### TASK STATEMENT
For this exercise, reproduce only the lines from the one holding "Click the browse" through the final line of the data below, exactly, and omit pictures.

### ENTRIES SHOWN
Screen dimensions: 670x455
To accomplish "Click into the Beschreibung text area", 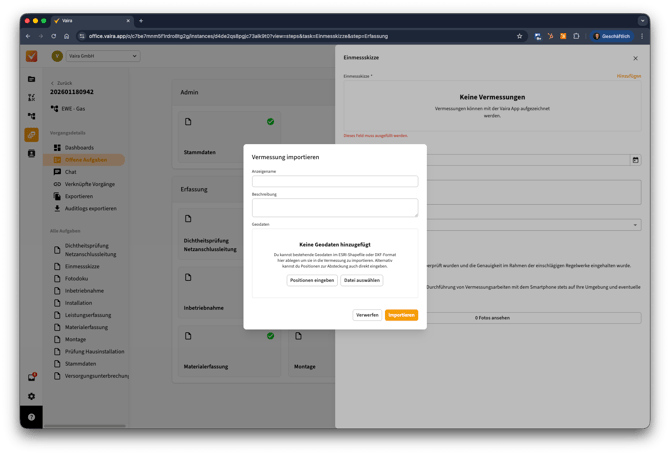I will [x=335, y=207].
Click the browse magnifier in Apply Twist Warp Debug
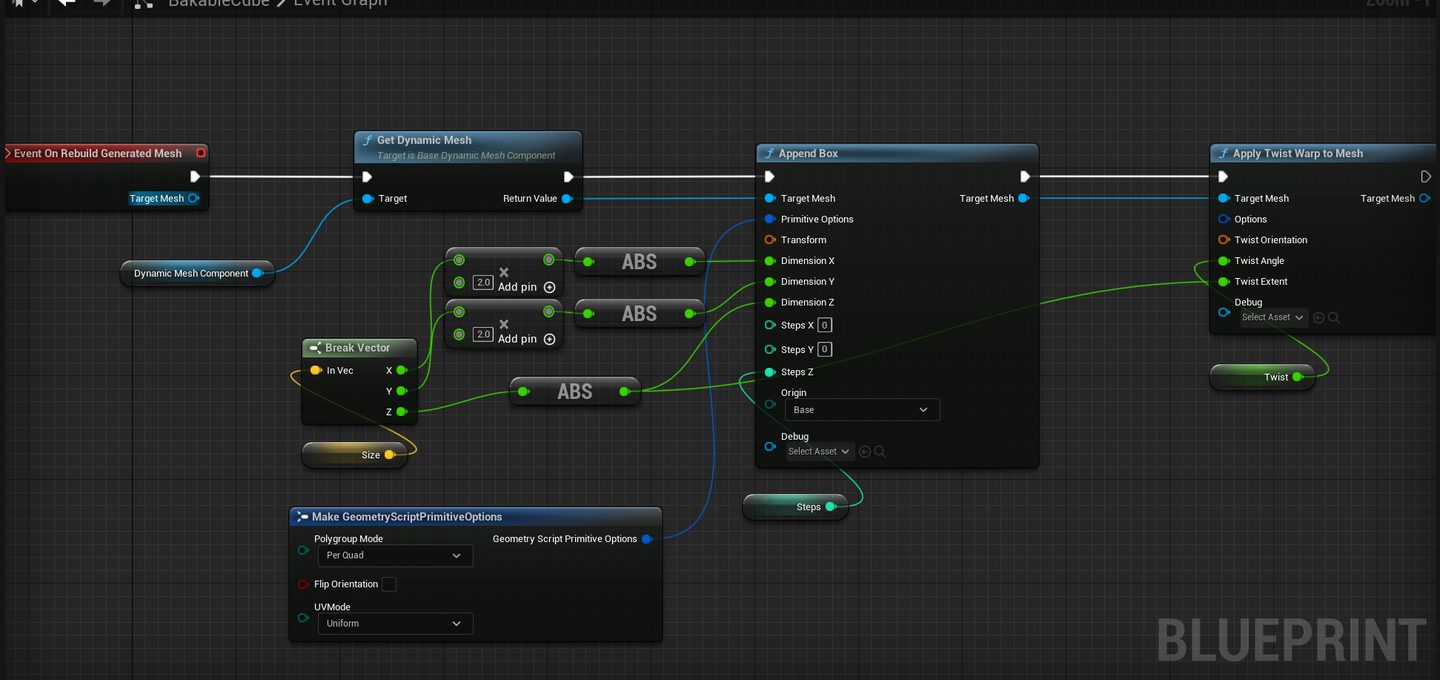 tap(1334, 318)
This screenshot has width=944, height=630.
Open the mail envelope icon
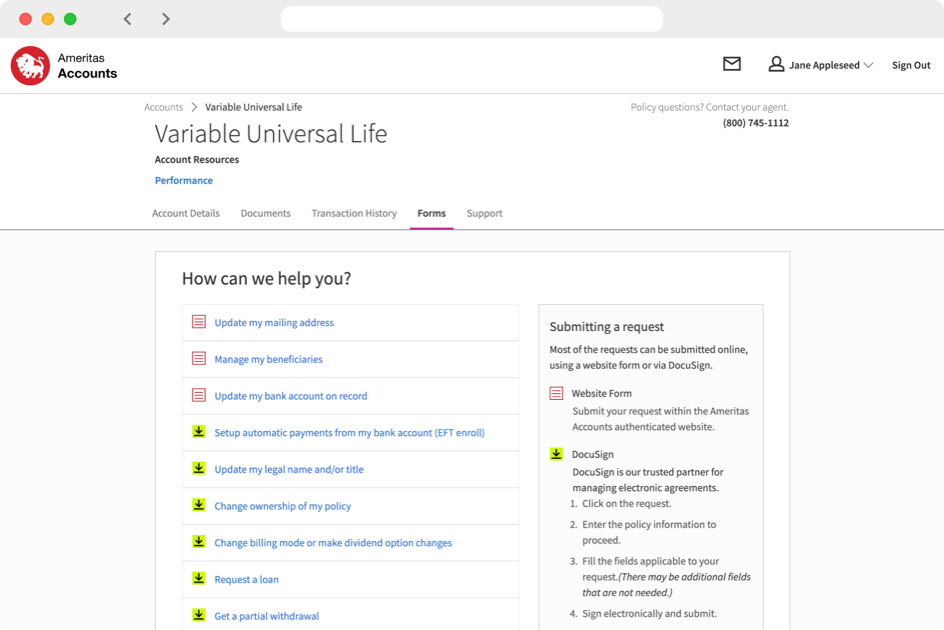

### TASK SOLUTION
Click the browse magnifier in Apply Twist Warp Debug
 tap(1334, 318)
This screenshot has width=944, height=630.
Open the mail envelope icon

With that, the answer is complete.